From the records below, set out the lines between the line holding "Open the Help link" and the line holding "point(434,48)", inclusive, as a numbered list, skipping any blank lines and leaving out the pictures.

>>>

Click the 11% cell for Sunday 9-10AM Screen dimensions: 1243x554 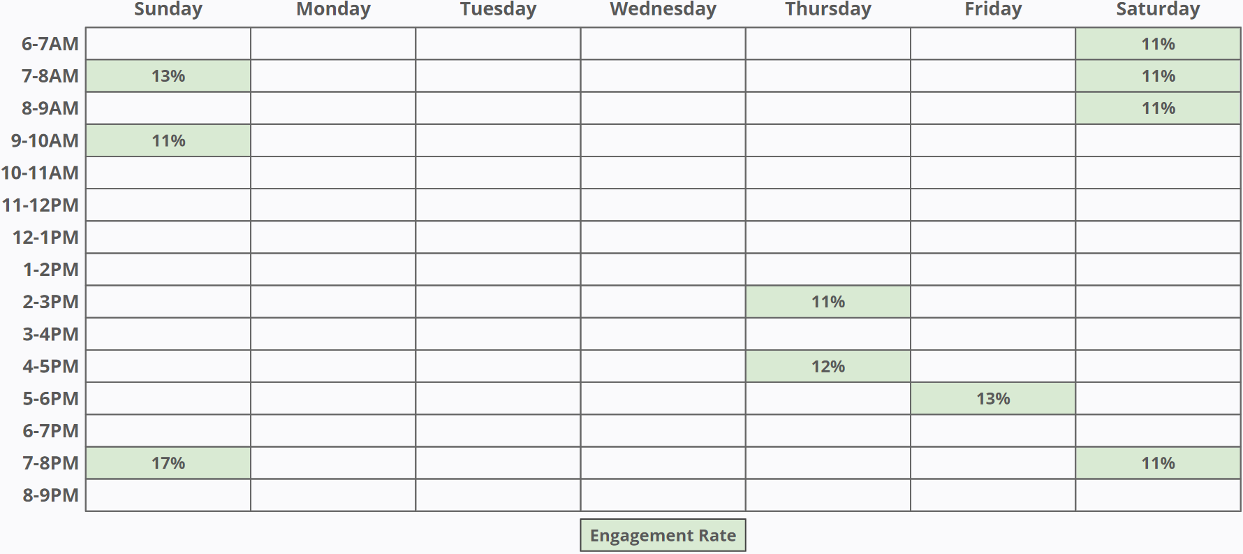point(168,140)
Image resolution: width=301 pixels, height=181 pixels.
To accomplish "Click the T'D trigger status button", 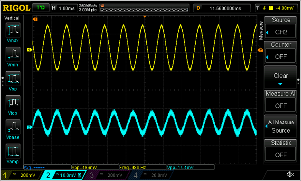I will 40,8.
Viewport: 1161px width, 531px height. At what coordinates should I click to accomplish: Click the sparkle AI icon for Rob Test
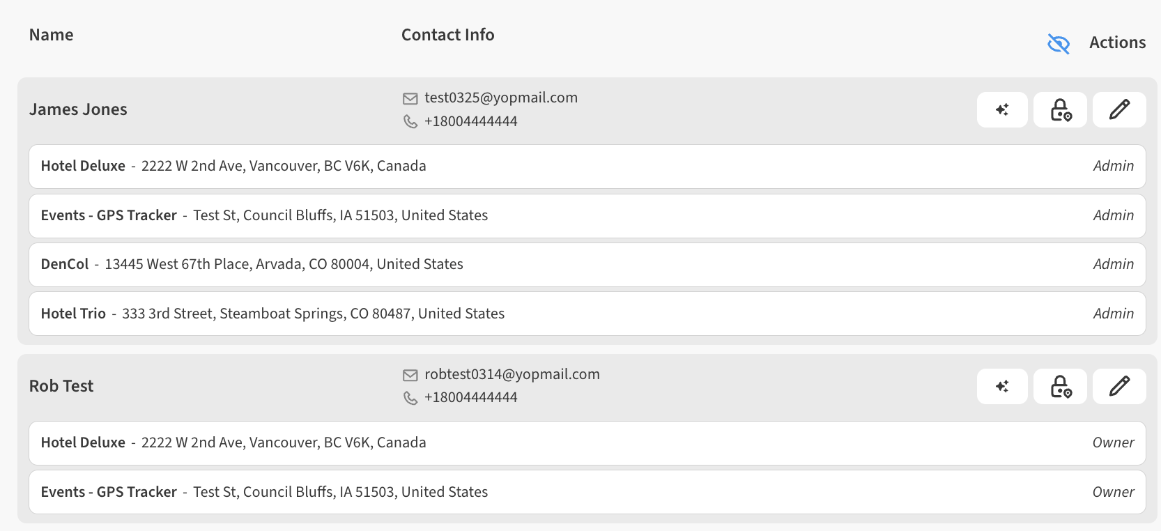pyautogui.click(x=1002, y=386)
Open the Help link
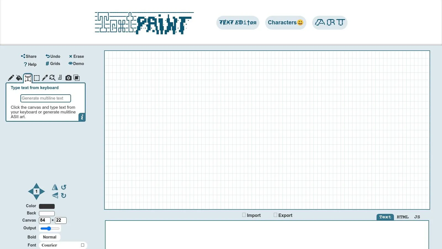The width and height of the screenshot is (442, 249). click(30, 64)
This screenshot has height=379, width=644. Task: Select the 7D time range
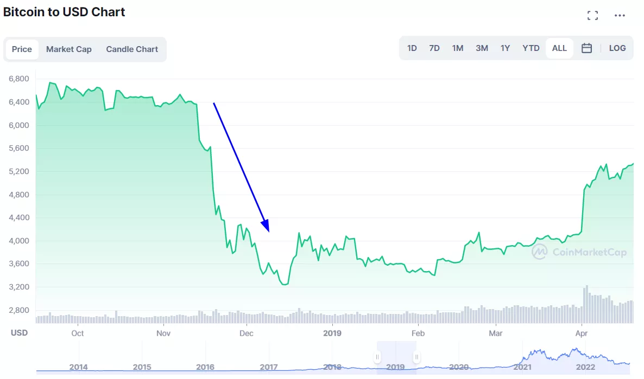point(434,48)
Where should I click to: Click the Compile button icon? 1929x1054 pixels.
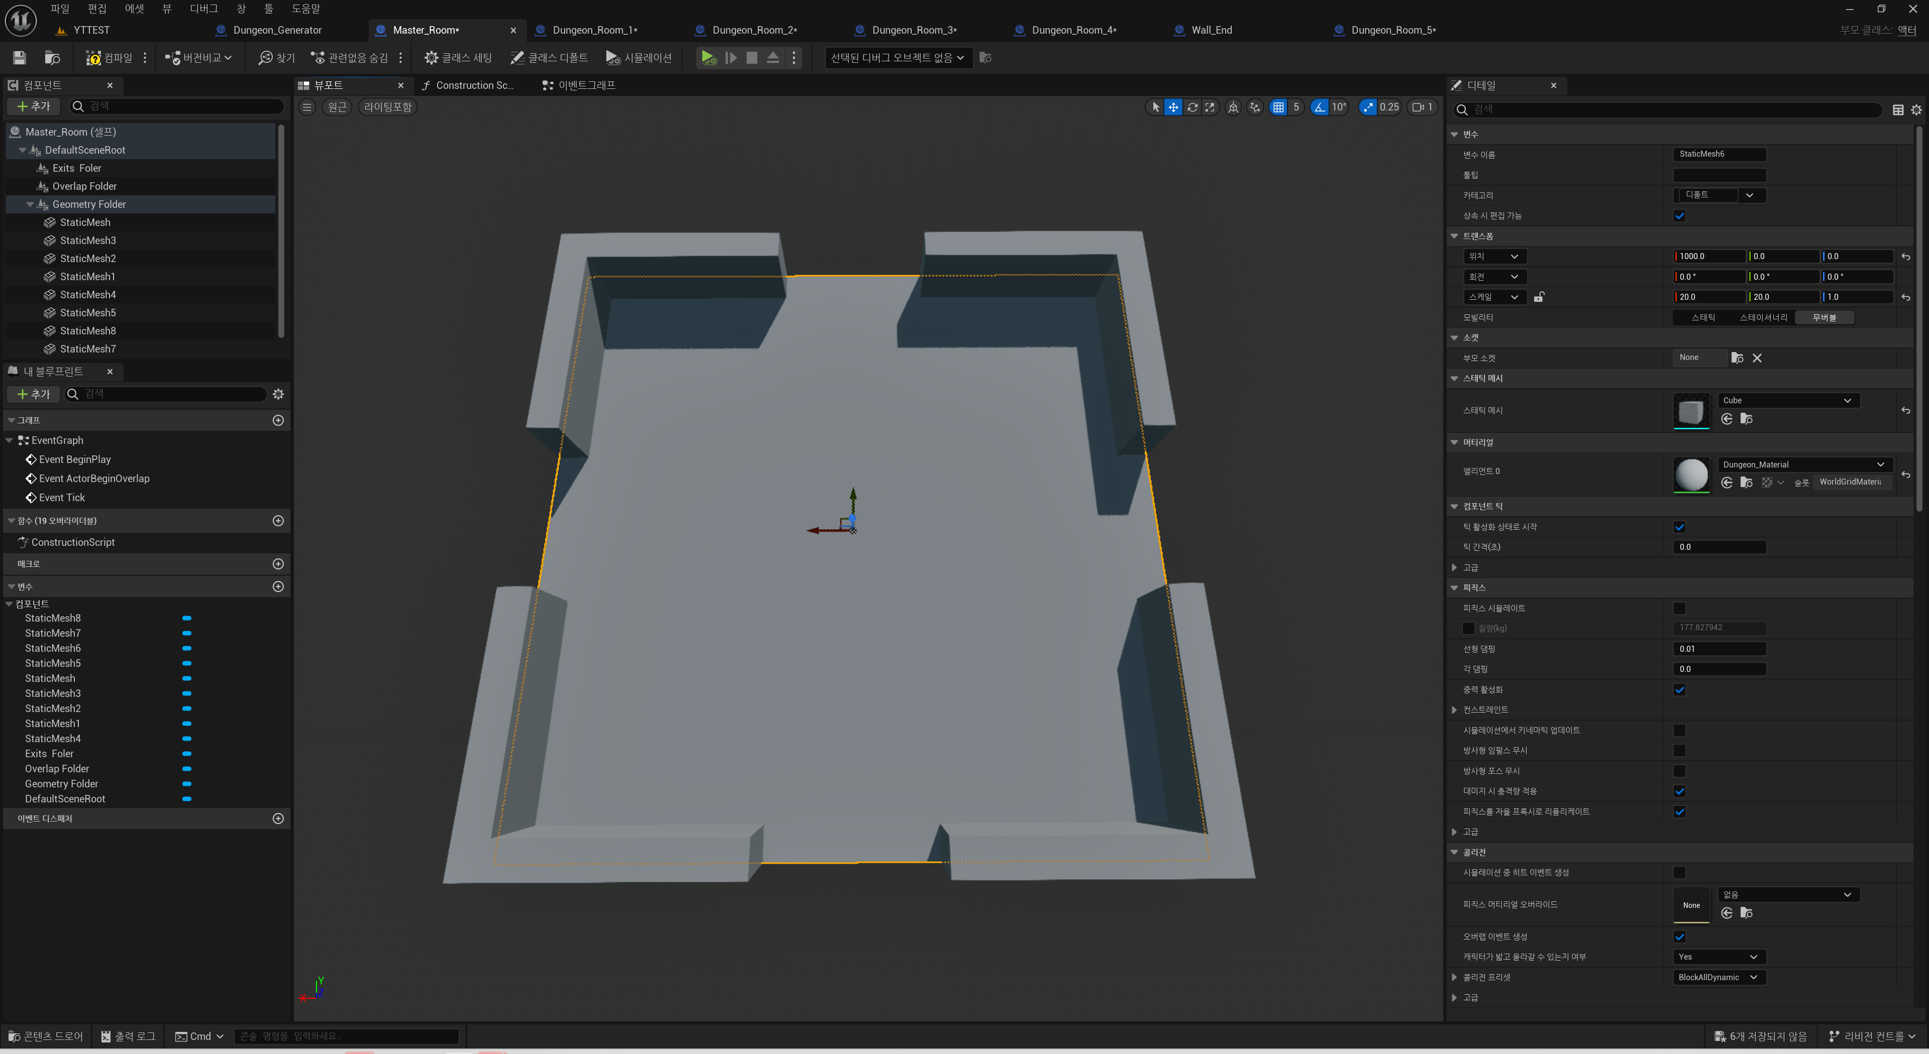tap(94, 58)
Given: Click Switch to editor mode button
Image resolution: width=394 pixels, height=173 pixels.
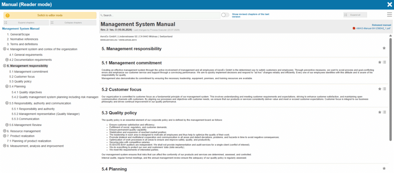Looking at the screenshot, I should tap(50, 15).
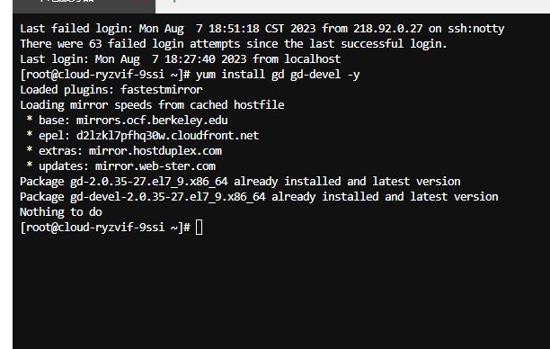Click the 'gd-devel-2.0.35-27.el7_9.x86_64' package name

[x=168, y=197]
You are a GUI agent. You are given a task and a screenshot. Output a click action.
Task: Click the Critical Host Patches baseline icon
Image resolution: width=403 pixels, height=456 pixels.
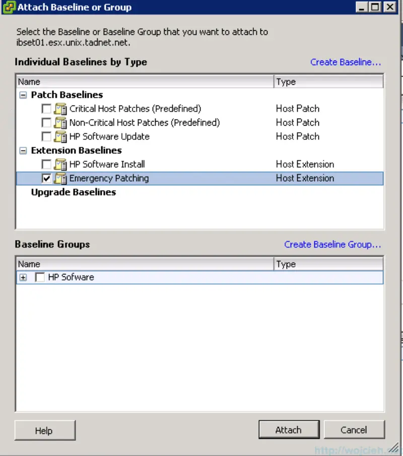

<<<

▸ PROBLEM SOLUTION
1. Open the Help link
2. The width and height of the screenshot is (442, 249). click(30, 64)
3. This screenshot has height=379, width=644. Task: Select the 7D time range
4. point(434,48)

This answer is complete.